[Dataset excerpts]
--------------------------------------------------

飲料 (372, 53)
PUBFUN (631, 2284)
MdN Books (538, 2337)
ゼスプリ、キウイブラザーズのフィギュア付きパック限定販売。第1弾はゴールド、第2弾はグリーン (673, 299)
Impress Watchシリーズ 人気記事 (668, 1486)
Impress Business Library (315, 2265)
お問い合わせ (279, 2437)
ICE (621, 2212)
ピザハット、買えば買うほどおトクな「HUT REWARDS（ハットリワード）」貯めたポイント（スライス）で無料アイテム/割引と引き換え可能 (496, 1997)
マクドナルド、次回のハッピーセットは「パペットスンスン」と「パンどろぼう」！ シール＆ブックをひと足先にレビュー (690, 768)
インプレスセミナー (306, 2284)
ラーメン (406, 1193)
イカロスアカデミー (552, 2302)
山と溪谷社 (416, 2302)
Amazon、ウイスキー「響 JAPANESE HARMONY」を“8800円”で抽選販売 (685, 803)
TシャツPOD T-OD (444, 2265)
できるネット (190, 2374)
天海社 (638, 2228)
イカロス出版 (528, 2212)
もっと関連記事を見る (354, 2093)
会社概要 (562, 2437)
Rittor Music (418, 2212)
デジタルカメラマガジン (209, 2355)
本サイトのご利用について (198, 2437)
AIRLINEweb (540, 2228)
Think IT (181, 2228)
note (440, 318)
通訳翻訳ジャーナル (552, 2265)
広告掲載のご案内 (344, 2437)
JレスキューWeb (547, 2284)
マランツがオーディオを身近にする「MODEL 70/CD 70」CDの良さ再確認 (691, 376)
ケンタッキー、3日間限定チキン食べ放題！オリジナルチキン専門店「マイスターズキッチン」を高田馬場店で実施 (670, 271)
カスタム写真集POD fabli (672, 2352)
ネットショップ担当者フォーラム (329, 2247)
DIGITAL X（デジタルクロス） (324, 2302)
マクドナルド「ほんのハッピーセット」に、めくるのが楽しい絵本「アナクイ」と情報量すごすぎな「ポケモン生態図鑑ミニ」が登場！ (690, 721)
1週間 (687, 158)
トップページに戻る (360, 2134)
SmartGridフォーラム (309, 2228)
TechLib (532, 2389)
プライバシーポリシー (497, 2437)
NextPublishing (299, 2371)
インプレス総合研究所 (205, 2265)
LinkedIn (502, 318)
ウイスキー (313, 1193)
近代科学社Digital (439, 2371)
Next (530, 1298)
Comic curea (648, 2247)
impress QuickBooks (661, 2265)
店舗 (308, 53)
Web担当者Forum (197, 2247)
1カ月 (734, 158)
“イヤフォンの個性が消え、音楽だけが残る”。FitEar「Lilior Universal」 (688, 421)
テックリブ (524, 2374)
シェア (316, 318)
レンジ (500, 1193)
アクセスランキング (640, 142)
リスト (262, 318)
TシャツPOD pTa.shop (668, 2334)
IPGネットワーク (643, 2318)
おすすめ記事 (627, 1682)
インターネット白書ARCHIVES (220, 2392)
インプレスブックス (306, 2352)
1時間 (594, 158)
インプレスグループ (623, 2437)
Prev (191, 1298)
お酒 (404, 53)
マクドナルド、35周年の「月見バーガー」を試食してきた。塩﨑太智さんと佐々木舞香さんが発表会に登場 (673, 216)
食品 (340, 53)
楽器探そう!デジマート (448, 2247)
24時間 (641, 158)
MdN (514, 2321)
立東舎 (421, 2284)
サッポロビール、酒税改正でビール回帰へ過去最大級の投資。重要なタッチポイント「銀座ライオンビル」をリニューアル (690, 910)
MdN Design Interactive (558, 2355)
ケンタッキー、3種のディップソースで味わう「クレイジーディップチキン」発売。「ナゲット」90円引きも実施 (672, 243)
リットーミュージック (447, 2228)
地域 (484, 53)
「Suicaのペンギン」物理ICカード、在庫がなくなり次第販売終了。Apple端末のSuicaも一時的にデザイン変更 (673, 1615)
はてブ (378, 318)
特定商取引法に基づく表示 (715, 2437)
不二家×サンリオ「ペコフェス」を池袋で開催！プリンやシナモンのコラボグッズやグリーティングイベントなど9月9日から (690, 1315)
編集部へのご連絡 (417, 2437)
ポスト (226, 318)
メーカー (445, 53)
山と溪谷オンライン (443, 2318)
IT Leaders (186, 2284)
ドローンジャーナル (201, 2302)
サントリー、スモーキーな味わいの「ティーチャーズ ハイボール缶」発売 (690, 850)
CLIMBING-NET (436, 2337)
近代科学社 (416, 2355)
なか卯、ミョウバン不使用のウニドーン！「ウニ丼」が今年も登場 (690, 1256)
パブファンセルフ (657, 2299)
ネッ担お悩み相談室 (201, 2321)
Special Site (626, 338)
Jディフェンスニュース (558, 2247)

--------------------------------------------------

# [WHAT TO DO]
Please return all of the entries above, exactly and completely.

# [YOUR SOLUTION]
飲料 (372, 53)
PUBFUN (631, 2284)
MdN Books (538, 2337)
ゼスプリ、キウイブラザーズのフィギュア付きパック限定販売。第1弾はゴールド、第2弾はグリーン (673, 299)
Impress Watchシリーズ 人気記事 (668, 1486)
Impress Business Library (315, 2265)
お問い合わせ (279, 2437)
ICE (621, 2212)
ピザハット、買えば買うほどおトクな「HUT REWARDS（ハットリワード）」貯めたポイント（スライス）で無料アイテム/割引と引き換え可能 (496, 1997)
マクドナルド、次回のハッピーセットは「パペットスンスン」と「パンどろぼう」！ シール＆ブックをひと足先にレビュー (690, 768)
インプレスセミナー (306, 2284)
ラーメン (406, 1193)
イカロスアカデミー (552, 2302)
山と溪谷社 (416, 2302)
Amazon、ウイスキー「響 JAPANESE HARMONY」を“8800円”で抽選販売 (685, 803)
TシャツPOD T-OD (444, 2265)
できるネット (190, 2374)
天海社 (638, 2228)
イカロス出版 (528, 2212)
もっと関連記事を見る (354, 2093)
会社概要 (562, 2437)
Rittor Music (418, 2212)
デジタルカメラマガジン (209, 2355)
本サイトのご利用について (198, 2437)
AIRLINEweb (540, 2228)
Think IT (181, 2228)
note (440, 318)
通訳翻訳ジャーナル (552, 2265)
広告掲載のご案内 (344, 2437)
JレスキューWeb (547, 2284)
マランツがオーディオを身近にする「MODEL 70/CD 70」CDの良さ再確認 (691, 376)
ケンタッキー、3日間限定チキン食べ放題！オリジナルチキン専門店「マイスターズキッチン」を高田馬場店で実施 (670, 271)
カスタム写真集POD fabli (672, 2352)
ネットショップ担当者フォーラム (329, 2247)
DIGITAL X（デジタルクロス） (324, 2302)
マクドナルド「ほんのハッピーセット」に、めくるのが楽しい絵本「アナクイ」と情報量すごすぎな「ポケモン生態図鑑ミニ」が登場！ (690, 721)
1週間 (687, 158)
トップページに戻る (360, 2134)
SmartGridフォーラム (309, 2228)
TechLib (532, 2389)
プライバシーポリシー (497, 2437)
NextPublishing (299, 2371)
インプレス総合研究所 (205, 2265)
LinkedIn (502, 318)
ウイスキー (313, 1193)
近代科学社Digital (439, 2371)
Next (530, 1298)
Comic curea (648, 2247)
impress QuickBooks (661, 2265)
店舗 (308, 53)
Web担当者Forum (197, 2247)
1カ月 (734, 158)
“イヤフォンの個性が消え、音楽だけが残る”。FitEar「Lilior Universal」 (688, 421)
テックリブ (524, 2374)
シェア (316, 318)
レンジ (500, 1193)
アクセスランキング (640, 142)
リスト (262, 318)
TシャツPOD pTa.shop (668, 2334)
IPGネットワーク (643, 2318)
おすすめ記事 (627, 1682)
インターネット白書ARCHIVES (220, 2392)
インプレスブックス (306, 2352)
1時間 (594, 158)
インプレスグループ (623, 2437)
Prev (191, 1298)
お酒 (404, 53)
マクドナルド、35周年の「月見バーガー」を試食してきた。塩﨑太智さんと佐々木舞香さんが発表会に登場 (673, 216)
食品 (340, 53)
楽器探そう!デジマート (448, 2247)
24時間 (641, 158)
MdN (514, 2321)
立東舎 (421, 2284)
サッポロビール、酒税改正でビール回帰へ過去最大級の投資。重要なタッチポイント「銀座ライオンビル」をリニューアル (690, 910)
MdN Design Interactive (558, 2355)
ケンタッキー、3種のディップソースで味わう「クレイジーディップチキン」発売。「ナゲット」90円引きも実施 (672, 243)
リットーミュージック (447, 2228)
地域 (484, 53)
「Suicaのペンギン」物理ICカード、在庫がなくなり次第販売終了。Apple端末のSuicaも一時的にデザイン変更 (673, 1615)
はてブ (378, 318)
特定商取引法に基づく表示 (715, 2437)
不二家×サンリオ「ペコフェス」を池袋で開催！プリンやシナモンのコラボグッズやグリーティングイベントなど9月9日から (690, 1315)
編集部へのご連絡 (417, 2437)
ポスト (226, 318)
メーカー (445, 53)
山と溪谷オンライン (443, 2318)
IT Leaders (186, 2284)
ドローンジャーナル (201, 2302)
サントリー、スモーキーな味わいの「ティーチャーズ ハイボール缶」発売 (690, 850)
CLIMBING-NET (436, 2337)
近代科学社 (416, 2355)
なか卯、ミョウバン不使用のウニドーン！「ウニ丼」が今年も登場 (690, 1256)
パブファンセルフ (657, 2299)
ネッ担お悩み相談室 (201, 2321)
Special Site (626, 338)
Jディフェンスニュース (558, 2247)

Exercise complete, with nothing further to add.